THE TASK => Restate word for word the entries below, starting with the line with "The image size is (704, 809)." and continuing through the line with "The image size is (1200, 630).". Include both of those lines and no others.

*** Begin section ***

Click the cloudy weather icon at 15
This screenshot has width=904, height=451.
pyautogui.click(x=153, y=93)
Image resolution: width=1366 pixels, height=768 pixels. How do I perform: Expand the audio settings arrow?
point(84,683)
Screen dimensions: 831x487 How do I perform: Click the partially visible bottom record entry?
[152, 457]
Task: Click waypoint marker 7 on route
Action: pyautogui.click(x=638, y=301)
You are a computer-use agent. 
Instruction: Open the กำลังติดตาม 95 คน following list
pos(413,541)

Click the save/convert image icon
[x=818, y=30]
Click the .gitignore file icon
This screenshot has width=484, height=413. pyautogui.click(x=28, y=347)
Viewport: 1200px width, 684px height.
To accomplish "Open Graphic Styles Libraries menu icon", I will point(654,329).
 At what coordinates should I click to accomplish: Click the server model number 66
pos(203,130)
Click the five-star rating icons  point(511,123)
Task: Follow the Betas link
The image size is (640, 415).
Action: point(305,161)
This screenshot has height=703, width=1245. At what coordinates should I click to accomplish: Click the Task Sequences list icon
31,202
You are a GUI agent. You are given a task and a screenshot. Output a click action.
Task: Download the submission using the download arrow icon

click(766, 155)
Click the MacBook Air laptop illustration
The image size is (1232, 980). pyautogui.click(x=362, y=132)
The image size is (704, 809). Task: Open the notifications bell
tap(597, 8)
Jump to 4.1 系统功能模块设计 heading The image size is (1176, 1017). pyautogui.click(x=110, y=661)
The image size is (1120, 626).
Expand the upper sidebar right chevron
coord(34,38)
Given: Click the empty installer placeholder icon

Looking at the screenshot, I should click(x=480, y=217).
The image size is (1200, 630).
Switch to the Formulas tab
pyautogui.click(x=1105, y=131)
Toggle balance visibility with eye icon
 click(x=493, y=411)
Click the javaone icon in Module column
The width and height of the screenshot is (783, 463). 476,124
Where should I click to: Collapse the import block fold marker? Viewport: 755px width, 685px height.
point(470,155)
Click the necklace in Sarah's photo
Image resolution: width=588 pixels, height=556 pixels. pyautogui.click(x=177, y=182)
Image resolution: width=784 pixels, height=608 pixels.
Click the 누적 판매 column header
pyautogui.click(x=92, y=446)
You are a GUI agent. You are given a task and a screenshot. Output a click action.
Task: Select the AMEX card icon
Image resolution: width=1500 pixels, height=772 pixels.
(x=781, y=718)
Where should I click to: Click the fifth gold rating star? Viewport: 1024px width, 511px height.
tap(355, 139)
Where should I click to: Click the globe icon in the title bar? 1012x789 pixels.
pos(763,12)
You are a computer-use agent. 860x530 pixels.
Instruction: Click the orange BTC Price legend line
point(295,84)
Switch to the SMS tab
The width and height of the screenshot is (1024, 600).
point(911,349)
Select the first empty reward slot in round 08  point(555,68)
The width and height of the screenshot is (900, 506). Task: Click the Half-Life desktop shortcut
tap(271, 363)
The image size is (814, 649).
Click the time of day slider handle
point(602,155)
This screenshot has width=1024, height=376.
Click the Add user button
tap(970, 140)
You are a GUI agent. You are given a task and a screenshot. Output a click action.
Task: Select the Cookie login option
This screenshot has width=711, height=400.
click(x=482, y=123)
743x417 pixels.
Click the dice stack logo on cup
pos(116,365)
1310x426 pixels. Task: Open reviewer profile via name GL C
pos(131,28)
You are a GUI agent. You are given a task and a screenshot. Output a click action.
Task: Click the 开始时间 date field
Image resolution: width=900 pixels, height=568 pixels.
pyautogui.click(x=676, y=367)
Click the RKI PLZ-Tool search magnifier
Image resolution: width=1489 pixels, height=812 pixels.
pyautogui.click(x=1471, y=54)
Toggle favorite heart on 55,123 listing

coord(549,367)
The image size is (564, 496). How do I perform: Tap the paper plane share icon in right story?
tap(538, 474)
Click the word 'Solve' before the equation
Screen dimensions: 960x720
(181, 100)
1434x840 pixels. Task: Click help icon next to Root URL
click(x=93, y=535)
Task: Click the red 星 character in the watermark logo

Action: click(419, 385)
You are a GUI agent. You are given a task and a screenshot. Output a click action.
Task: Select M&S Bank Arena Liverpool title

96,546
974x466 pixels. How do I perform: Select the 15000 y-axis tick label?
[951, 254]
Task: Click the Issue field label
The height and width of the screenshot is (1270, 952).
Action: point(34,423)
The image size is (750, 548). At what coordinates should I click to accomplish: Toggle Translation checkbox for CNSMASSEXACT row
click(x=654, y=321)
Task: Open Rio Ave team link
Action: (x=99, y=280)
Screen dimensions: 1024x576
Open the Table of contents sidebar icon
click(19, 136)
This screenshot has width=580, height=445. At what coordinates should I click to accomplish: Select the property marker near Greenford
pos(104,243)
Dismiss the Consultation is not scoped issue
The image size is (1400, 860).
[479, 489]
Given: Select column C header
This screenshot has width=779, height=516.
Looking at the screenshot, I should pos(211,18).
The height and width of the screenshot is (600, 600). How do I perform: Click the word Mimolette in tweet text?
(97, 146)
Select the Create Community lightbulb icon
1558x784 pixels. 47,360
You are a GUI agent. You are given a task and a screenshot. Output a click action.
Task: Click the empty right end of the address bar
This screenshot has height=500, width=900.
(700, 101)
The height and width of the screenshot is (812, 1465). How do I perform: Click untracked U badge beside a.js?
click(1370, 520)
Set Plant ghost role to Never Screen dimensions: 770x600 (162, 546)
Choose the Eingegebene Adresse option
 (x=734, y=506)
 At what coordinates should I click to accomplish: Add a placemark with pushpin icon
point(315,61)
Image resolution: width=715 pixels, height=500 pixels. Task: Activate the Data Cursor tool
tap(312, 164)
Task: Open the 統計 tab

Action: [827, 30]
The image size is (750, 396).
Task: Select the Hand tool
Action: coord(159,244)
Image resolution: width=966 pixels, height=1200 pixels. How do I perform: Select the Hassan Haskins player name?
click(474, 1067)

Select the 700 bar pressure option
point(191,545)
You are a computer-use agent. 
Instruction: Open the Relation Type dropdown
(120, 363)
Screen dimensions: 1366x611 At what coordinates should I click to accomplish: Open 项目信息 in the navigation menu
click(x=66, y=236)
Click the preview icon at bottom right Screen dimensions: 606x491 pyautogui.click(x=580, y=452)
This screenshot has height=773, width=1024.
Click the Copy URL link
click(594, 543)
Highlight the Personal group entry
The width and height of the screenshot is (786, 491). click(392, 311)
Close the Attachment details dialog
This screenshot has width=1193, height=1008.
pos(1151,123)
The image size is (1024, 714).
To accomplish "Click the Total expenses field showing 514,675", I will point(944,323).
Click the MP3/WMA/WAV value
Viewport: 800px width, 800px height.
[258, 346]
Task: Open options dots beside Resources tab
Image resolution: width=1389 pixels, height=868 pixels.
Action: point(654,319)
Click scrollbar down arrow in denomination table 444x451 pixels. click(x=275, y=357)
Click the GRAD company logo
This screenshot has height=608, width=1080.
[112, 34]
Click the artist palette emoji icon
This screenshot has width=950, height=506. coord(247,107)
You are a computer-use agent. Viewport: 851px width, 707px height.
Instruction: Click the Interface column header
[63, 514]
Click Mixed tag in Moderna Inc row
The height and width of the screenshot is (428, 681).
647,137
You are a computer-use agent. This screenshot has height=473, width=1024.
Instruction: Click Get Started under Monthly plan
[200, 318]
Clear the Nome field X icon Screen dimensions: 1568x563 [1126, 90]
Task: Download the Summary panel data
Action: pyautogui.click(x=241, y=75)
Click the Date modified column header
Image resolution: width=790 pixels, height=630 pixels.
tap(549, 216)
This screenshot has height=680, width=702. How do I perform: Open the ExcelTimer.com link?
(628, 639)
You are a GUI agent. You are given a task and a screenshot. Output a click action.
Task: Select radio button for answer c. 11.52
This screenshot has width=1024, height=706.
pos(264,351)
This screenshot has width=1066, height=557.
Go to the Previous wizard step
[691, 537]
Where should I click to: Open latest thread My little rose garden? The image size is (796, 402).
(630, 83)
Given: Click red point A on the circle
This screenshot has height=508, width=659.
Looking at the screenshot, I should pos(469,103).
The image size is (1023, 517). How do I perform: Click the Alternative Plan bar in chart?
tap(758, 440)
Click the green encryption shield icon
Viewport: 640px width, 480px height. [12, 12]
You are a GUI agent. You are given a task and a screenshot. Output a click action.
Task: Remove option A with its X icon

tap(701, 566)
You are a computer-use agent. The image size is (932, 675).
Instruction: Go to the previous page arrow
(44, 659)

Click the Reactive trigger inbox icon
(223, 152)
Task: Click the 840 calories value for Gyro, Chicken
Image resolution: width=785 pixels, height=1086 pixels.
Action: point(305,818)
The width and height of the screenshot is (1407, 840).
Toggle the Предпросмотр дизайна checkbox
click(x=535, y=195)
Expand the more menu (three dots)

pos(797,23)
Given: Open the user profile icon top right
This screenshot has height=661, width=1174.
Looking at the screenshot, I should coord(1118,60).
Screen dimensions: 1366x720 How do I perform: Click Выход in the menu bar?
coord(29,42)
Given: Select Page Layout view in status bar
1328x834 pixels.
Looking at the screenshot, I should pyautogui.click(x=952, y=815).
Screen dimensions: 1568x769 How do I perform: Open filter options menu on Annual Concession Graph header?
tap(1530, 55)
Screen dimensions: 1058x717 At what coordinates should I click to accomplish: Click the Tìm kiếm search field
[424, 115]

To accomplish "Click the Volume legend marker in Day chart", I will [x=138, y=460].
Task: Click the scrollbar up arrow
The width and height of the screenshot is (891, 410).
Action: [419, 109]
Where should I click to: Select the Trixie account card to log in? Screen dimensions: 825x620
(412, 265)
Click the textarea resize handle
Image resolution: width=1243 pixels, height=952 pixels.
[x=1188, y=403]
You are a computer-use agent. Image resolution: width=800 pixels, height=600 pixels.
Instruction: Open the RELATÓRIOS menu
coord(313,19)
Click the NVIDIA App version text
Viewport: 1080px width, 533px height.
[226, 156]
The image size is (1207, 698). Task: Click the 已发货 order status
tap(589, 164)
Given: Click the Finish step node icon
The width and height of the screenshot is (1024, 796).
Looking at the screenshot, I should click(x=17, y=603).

*** End section ***

EXERCISE OUTPUT =>
The image size is (704, 809). Task: Open the notifications bell
tap(597, 8)
Jump to 4.1 系统功能模块设计 heading The image size is (1176, 1017). pyautogui.click(x=110, y=661)
The image size is (1120, 626).
Expand the upper sidebar right chevron
coord(34,38)
Given: Click the empty installer placeholder icon

Looking at the screenshot, I should click(x=480, y=217).
The image size is (1200, 630).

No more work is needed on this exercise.